When Jesus says "forever", it means that which, or rather Who will remain among the disciples will remain so just as He (qua the Son, who shares sovereignty with Father in a drastic difference from any of the even highest angelic hosts who are just servants /Hebrews 1:14/) remains forever (John 8:35) and just as His Father together with Him (John 14:23). The power of "forever" applies only to the Three, for "forever" puts Them beyond anything that can apply to creation: frailty (for even angels can - and did - fall), temporality, unsteadiness, contingency.
Thus, when Jesus says "another Comforter" ("Encourager", "Advocate", "Intercessor" whatever translation you may offer for the Παράκλητος, but "Comforter" is warmer and better), He implies Himself as the correlate for the "another", for He was comforting His disciples until He was with them, but now He is to go to Father; thus, as He was a Comforter for His disciples while being with them, so will be "the Spirit of Truth who proceeds from the Father" (John 14:16), asserting thus the Spirit's equality with Him, and given that He asserts His own equality with the Father (John 5:23), thus He also asserts the Spirit's equality with the Father. There can be nothing else and other to whom the "forever" can apply with the same power as this term applies to the Three.
As to your question of "quadrinity", the difficulty is solved by the traditional explanation that Holy Spirit is one, but the intensity of His presence with humans can be very different. Indeed, Prophets also had the presence of the Spirit, for the entire Scripture is inspired by the Holy Spirit (2 Tim. 3:16; 2 Peter 1:21), however they did not have that baptism in Holy Spirit (Matt 3:11), that is to say, that intensity of presence and inner transformative action of the same Spirit, that only Jesus' advent could bring to humans, granting them authority to be called "sons of God" (John 1:12) and, accordingly, call God - "Father" (Romans 8:15).
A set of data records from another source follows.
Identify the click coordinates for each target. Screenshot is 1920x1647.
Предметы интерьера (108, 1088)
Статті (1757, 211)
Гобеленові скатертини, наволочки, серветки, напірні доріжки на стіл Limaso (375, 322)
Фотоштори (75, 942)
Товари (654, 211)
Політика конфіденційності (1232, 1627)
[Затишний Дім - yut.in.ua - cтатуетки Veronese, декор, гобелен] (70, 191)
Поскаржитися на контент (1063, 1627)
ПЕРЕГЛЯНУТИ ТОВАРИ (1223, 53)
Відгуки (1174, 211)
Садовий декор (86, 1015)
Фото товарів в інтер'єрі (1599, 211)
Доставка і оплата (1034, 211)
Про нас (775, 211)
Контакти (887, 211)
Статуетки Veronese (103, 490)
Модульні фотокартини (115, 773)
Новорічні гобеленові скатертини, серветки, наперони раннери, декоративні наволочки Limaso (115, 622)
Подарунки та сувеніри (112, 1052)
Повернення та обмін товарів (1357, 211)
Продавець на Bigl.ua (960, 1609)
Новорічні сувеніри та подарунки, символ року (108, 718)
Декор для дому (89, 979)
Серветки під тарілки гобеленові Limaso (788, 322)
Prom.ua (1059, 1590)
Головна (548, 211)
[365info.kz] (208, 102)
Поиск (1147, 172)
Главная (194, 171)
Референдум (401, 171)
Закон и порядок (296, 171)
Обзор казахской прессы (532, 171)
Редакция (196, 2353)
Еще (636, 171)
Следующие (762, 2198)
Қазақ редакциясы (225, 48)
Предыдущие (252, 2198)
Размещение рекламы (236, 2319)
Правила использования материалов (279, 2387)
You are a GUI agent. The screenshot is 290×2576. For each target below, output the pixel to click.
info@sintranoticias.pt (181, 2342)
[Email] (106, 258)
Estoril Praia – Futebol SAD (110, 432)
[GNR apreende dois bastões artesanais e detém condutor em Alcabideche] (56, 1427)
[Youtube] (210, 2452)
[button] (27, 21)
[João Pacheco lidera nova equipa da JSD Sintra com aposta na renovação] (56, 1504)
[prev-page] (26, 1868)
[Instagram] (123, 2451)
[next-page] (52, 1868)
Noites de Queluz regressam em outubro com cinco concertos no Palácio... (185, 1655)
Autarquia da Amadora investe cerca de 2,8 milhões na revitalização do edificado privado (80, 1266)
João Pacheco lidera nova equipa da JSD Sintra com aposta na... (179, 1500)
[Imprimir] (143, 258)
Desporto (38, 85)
To give an analogy: one thing is when a violin teacher teaches you how to store a violin so as not to damage it; how to hold it correctly; how to even tune the strings (cf. Old Testament presence of the Spirit); but another thing is to teach how to read scores and actually play Mozart or Mendelssohn, or even venture and play one's own creative compositions (cf. New Testament-esque intensity of presence of the Spirit's inner action in the baptized).